Let's say I have a dataset with a number of variables on clinical history and behaviours in the context of COVID transmission. Ultimately i'd like to create a binary variable that is an indicator of COVID risk (though I do NOT have access to any variables about whether they have/had COVID). So each person in the dataset would be classified as either High or Low risk, based upon about 6 categorical indicators.

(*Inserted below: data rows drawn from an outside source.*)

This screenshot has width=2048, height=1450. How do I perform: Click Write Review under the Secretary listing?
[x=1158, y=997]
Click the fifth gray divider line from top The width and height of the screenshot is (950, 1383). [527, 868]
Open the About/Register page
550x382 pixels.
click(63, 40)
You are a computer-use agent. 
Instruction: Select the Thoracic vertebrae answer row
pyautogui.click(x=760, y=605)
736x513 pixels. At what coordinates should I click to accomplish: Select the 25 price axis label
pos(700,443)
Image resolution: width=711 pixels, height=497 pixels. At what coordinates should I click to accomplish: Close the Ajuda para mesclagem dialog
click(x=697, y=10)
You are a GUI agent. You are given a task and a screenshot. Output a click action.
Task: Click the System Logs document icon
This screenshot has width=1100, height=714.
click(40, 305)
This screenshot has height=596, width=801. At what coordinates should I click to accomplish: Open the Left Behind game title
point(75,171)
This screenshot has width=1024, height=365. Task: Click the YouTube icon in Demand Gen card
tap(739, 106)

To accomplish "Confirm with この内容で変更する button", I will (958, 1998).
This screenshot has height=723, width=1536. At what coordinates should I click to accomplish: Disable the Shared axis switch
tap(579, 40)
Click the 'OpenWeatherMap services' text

For all 6 variables we know theoretically, which direction the risk would go. For example, let's say these are our 6 variables:
- Diabetes (Yes/No) Yes would be higher risk
- Obesity (Yes/No) Yes would be higher risk
- Smoker (Yes/No) Yes would be higher risk
- Works in public (Yes/No) Yes would be higher risk
- Doesn't wear mask (Yes/No) Yes would be higher risk
- Doesn't wash hands (Yes/No) Yes would be higher risk
Would it be a valid thing to do, to score Yes's to each question with a "1". Then add up the scores. Then say something like every one with >=4 is "High Risk"?
Or is there another technique you'd use to create the Risk variable, in absence of the outcome?
I'm familiar with cluster analysis, but not really sure if it would work well on only a few variables. And I might run the risk it not being clear which cluster is high vs low risk. I know PCA can't typically be used with categorical variables. Anything else I should consider?